The Charlotte News
Friday, September 17, 1943
Site Ed. Note: The front page reports that the Fifth Army and Eighth Army had met by way of patrols in the southern sector of the Fifth Army's Salerno bridgehead, about eight miles below Agropoli, as the bulk of the Eighth Army was now within 16 miles of Agropoli, having captured Vallo Della Lucania. German forces were reported fleeing the approaching joinder of the full weight of the two armies.
Another part of the Eighth Army, moving along the Adriatic coast had also joined with the two forces to make a clean sweep of southern Italy.
The Fifth Army had moved further inland another mile or so to capture Albanella. Algiers radio reported the capture of Montecorvino, site of an airdrome, at the northern end of the Salerno bridgehead.
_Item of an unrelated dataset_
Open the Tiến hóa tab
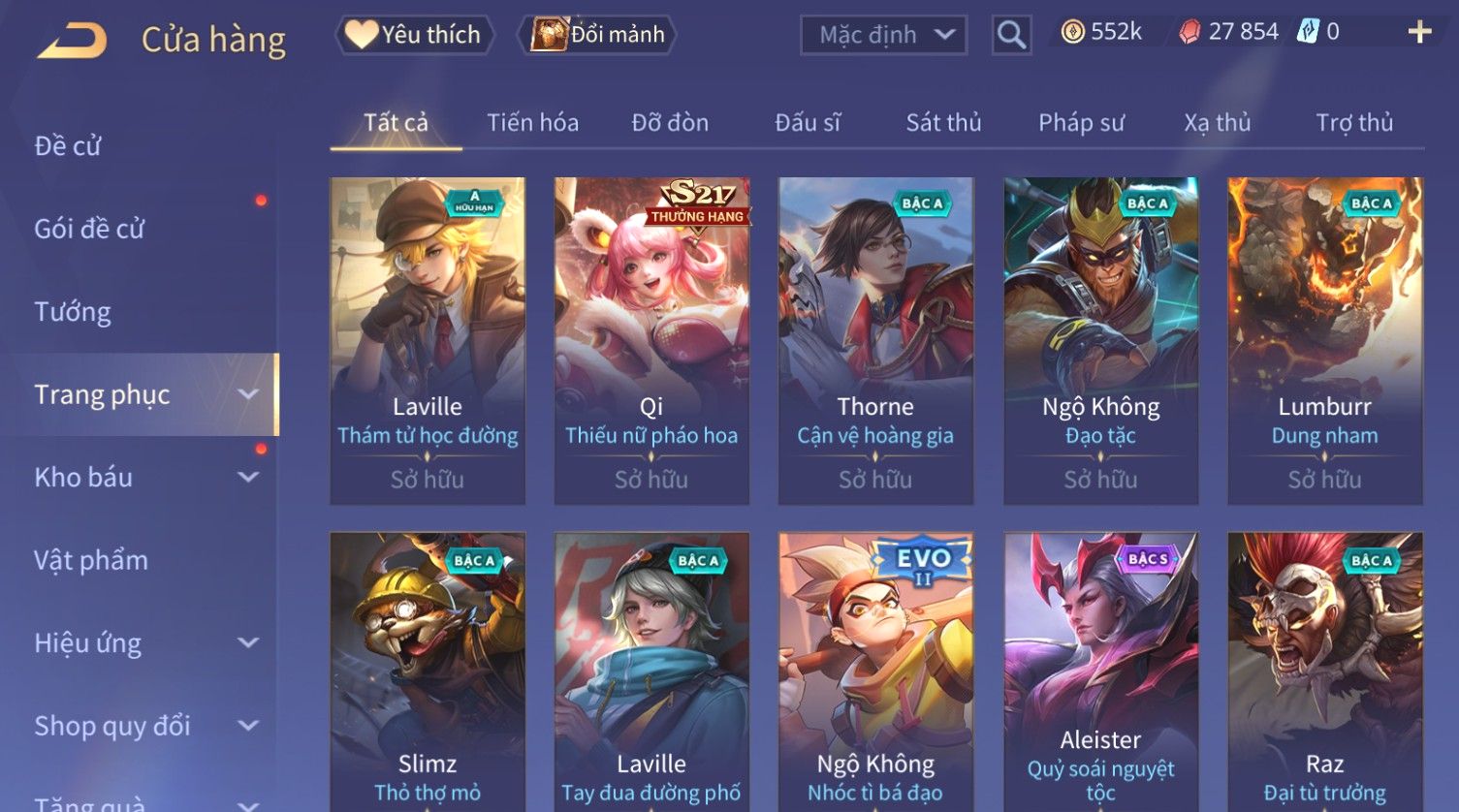(532, 123)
If true, it would provide the Allies with the critical short-range bombing capacity which they needed for adequate protection of the infantry and armored units.
While warning that the war ahead still loomed long and large before the country, the President, in his war message to Congress, stated that plans had been laid for new offensives against Japan and Germany, including plans for specific attacks in Europe.
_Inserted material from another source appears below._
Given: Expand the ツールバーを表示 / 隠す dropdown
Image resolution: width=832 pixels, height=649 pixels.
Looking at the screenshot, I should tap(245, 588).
A map on the inside page shows the territory regained by the Russians since the winter, including the recapture of Bryansk, officially announced this date.
On the editorial page, "Missing Armies' speculates on the missions of the missing U.S. Seventh and British Ninth armies, whether slated for a western European invasion or for an invasion of the Balkans.
For the time being, General Patton, formerly in command of the Seventh Army in Sicily, was in the doghouse for the slapping of a soldier in early August in Sicily. The story, however, would not be released to the press until November.
"Still Complaints" tires of the continuing voice of dissatisfaction emanating from Moscow over the lack of a second front. The latest had come from Pravda, the official Communist Party news agency, by way of finding that 212 German divisions still populated the Russian front, meaning that the Italian invasion had not significantly reduced the number.
The Russian goal of a second front was the withdrawal of 50 to 60 German divisions to meet it.
The editorial allows for the fact that the entire matter could be a ruse cooked up by the Allies jointly to provide an appearance of dissatisfaction by the Russians, but the editorial opines that, if so, it was a poor playerís strutting wares, with little salutary effect and probably bolstering German morale.
Raymond Clapper hopes that the undue optimism in the country over the war would now be allayed by the news of the heavy losses being endured in and around Salerno. The war, he suggests, was going to continue for at least one and maybe two to three more years.
Meanwhile, Canada had announced demobilization of 20,000 soldiers at a time when Congress was about to begin the debate on drafting fathers. Mr. Clapper suggests that the need for increased production was greater than for fighting forces and that fathers should therefore be funneled into the production side.
Drew Pearson reports, among other things, that Wendell Willkie was originally invited to Australia for a goodwill mission, but, hearing about it, the President decided to send Mrs. Roosevelt instead. The move confirmed among high-ranking Republicans the Presidentís intent to run for a fourth term.